SLOs-Serve: Optimized Serving of Multi-SLO LLMs
Siyuan Chen, Zhipeng Jia, Samira Khan, Arvind Krishnamurthy, Phillip B. Gibbons
TL;DR
The paper tackles the challenge of serving multi-stage LLM requests under fine-grained, application-specific SLOs. It introduces SLOs-Serve, a DP-based scheduler that optimizes token allocations across prefill and decode stages, leveraging chunked prefill, adaptive speculative decoding, and soft admission control to guarantee SLO attainment for admitted requests. A holistic system design combines burst-resilient scheduling with soft admission and multi-replica request routing, backed by a Roofline-inspired performance model and dynamic batch-size tuning.
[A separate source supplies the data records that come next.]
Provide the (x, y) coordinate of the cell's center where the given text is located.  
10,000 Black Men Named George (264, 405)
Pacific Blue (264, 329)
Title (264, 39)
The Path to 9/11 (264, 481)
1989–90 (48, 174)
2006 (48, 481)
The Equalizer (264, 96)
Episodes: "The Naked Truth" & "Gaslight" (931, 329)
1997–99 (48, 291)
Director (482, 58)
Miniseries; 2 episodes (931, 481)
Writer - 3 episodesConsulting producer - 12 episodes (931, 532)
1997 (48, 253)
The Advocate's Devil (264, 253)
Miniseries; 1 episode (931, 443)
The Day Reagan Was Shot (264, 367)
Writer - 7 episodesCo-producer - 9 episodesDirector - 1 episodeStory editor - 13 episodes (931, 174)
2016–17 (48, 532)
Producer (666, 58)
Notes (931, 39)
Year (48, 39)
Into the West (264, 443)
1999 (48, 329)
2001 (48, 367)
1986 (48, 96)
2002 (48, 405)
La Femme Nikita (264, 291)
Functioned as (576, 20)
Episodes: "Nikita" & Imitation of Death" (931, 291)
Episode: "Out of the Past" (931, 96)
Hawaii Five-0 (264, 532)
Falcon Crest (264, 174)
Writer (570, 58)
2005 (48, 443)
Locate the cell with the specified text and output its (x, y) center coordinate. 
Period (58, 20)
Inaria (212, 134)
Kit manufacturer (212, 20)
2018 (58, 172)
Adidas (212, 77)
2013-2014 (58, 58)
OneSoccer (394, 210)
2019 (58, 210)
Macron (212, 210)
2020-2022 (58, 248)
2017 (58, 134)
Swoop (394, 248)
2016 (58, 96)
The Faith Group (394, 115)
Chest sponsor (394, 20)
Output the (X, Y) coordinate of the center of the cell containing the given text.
Empirical evaluation across six application scenarios shows substantial capacity improvements over state-of-the-art baselines (average ~2.2x), with robust burst handling and near-linear scaling in multi-replica settings, underscoring the practical impact for heterogeneous LLM workloads.
Abstract
This paper introduces SLOs-Serve, a system designed for serving multi-stage large language model (LLM) requests with application- and stage-specific service level objectives (SLOs). The key idea behind SLOs-Serve is to customize the allocation of tokens to meet these SLO requirements. SLOs-Serve uses a multi-SLO dynamic programming-based algorithm to continuously optimize token allocations under SLO constraints by exploring the full design space of chunked prefill and (optional) speculative decoding. Leveraging this resource planning algorithm, SLOs-Serve effectively supports multi-SLOs and multi-replica serving with dynamic request routing while being resilient to bursty arrivals. Our evaluation across 6 LLM application scenarios (including summarization, coding, chatbot, tool calling, and reasoning) demonstrates that SLOs-Serve improves per-GPU serving capacity by 2.2x on average compared to prior state-of-the-art systems.